Drug adherence determines the therapeutic effects in the treatment of chronic diseases. Previous studies have found that drug adherence in the HBPT group was 92%, compared with 74% in the control group^[21]. Kim et al. also found in their randomized controlled trial that HBPT combined with remote physician care improved patients’ drug adherence compared to HBPT alone^[19]. Our findings were consistent with these results.

The more significant BP reduction in the intervention group may be attributed to the following points: first, the improvement of patient compliance: changing patients’ inaccurate health concepts and treatment inertia, strengthening their subjective initiative to actively cooperate with medical staff; second, a reasonable and accurate drug plan: based on layer evaluation and BP monitoring at home, choosing the best drug plan to lower BP while controlling hypertension in the morning; and third, improvement of the patient’s lifestyle: stabilizing the effect of lowering BP and helping BP reach the standard smoothly for the long-term.

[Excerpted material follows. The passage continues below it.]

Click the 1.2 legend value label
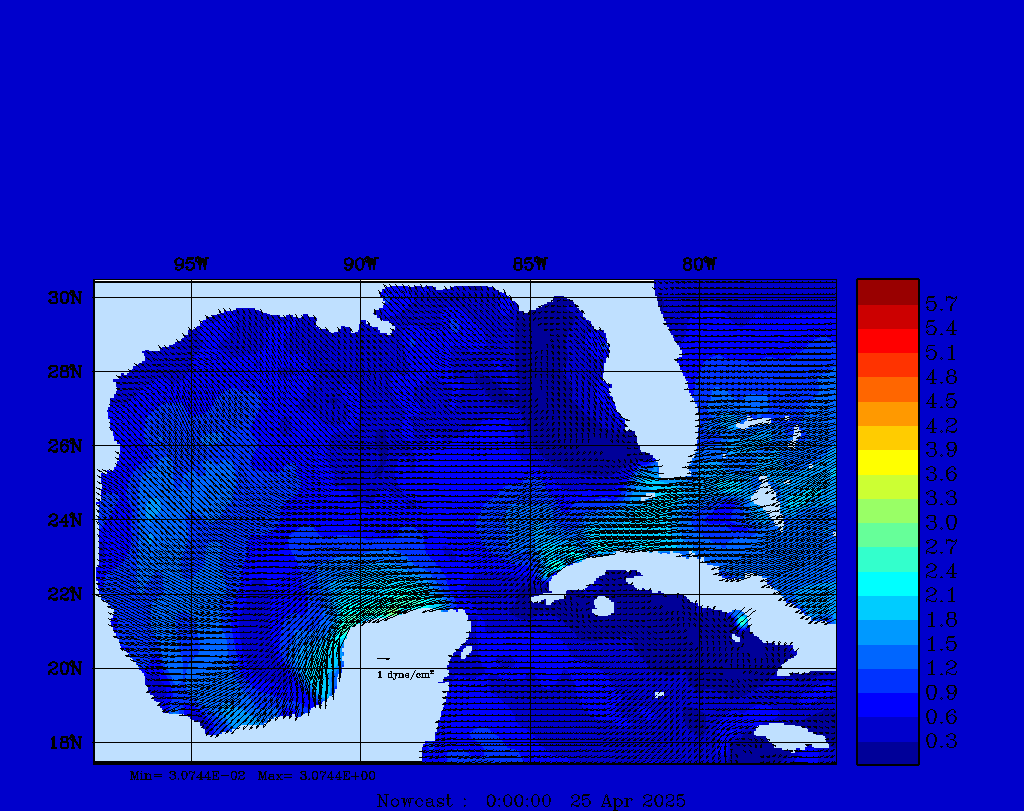Viewport: 1024px width, 811px height. (x=941, y=668)
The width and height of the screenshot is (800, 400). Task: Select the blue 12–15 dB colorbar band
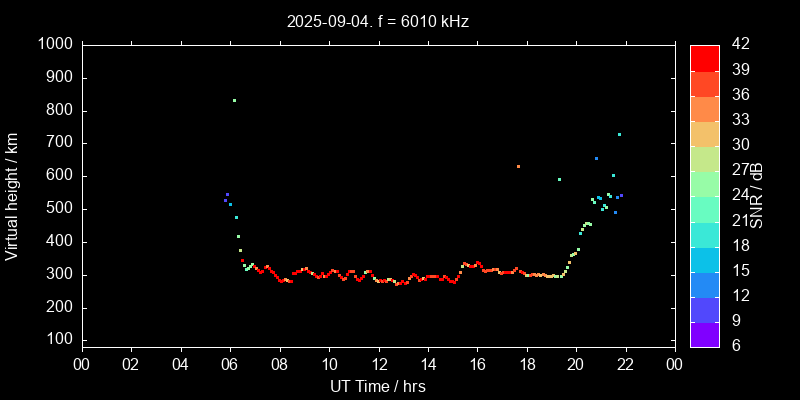[x=705, y=283]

Our study had several limitations. First, it was a single-center study conducted in a large hospital in a developed city in China; therefore, the results may not be applicable to hospitals with lower levels of healthcare. According to the inclusion criteria of this study, patients needed to have a smartphone and be proficient in using it, which is unlikely for hypertensive patients in remote and impoverished areas of China. Second, the follow-up period was 3 months, which is relatively short. Therefore, it is impossible to determine the benefits of HBPT plus hypertension management for long-term BP management. Third, only patients with Grade I or II hypertension were included. Patients with chronic kidney disease were excluded, and no patients aged > 75 years were eventually enrolled. Thus, it is difficult to ascertain whether the findings of this study can be applied to patients with grade III hypertension and chronic kidney disease, whose BP is more difficult to control than those with normal hypertension and elderly hypertensive patients.

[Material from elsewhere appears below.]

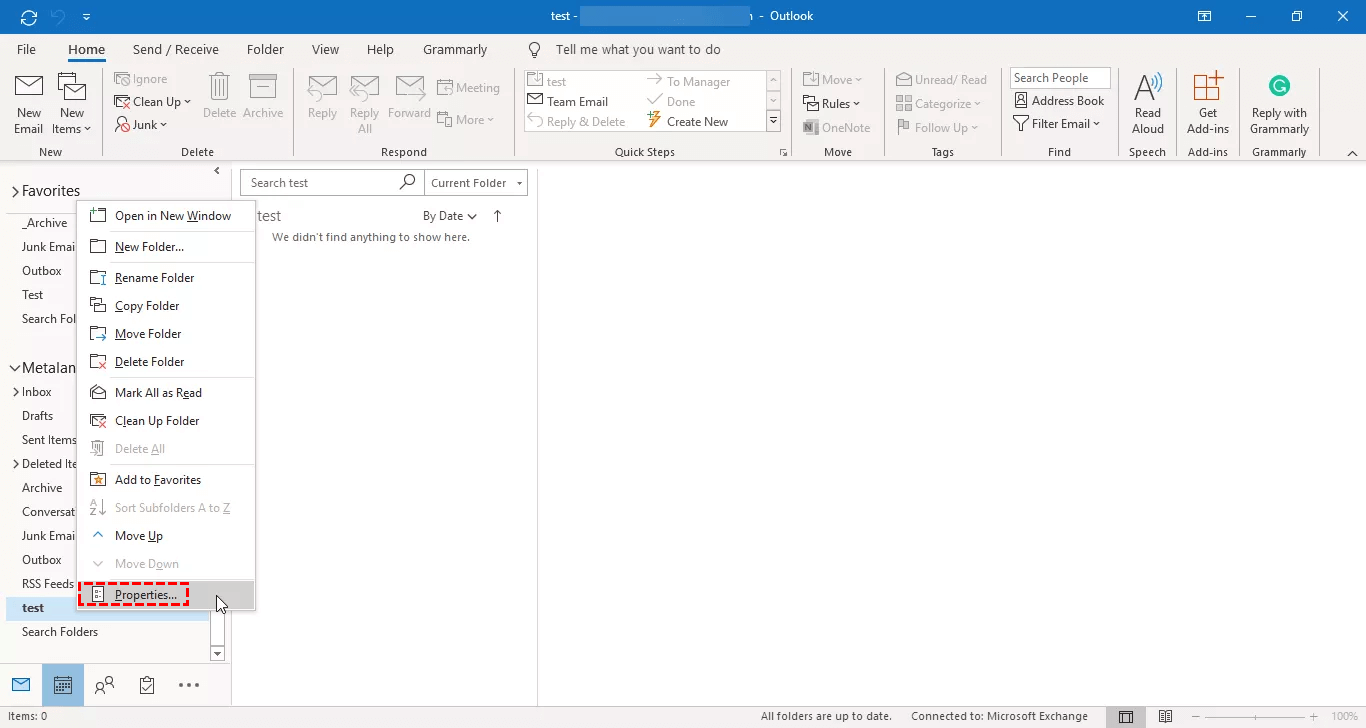Viewport: 1366px width, 728px height.
Task: Open Tasks view in navigation bar
Action: tap(147, 685)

In China, there are a large number of hypertension patients with low BP control rates and limited medical resources. With the rapid development of mobile medical care and remote monitoring technology, HBPT-plus could overcome the limitations of traditional BP management and provide new insights into hypertension control, which would be a strategy worth further exploration. In follow-up research and the application of HBPT plus in China, full consideration should be given to equipment certification, staff qualifications, payment methods, etc. Furthermore, it is necessary to establish large data-based assessment systems, early warning models, and auxiliary decision-making systems for hypertension. It is also important to perfect service structures, legal systems, insurance strategies, and business models, to focus on cardiovascular disease^[22-24].

Home blood pressure telemonitoring with additional support was effective in improving BP control compared to UC over 3 months. Therefore, promoting this improved BP management method among most patients with hypertension and evaluating its long-term benefits and cost-effectiveness will be the direction of our future efforts.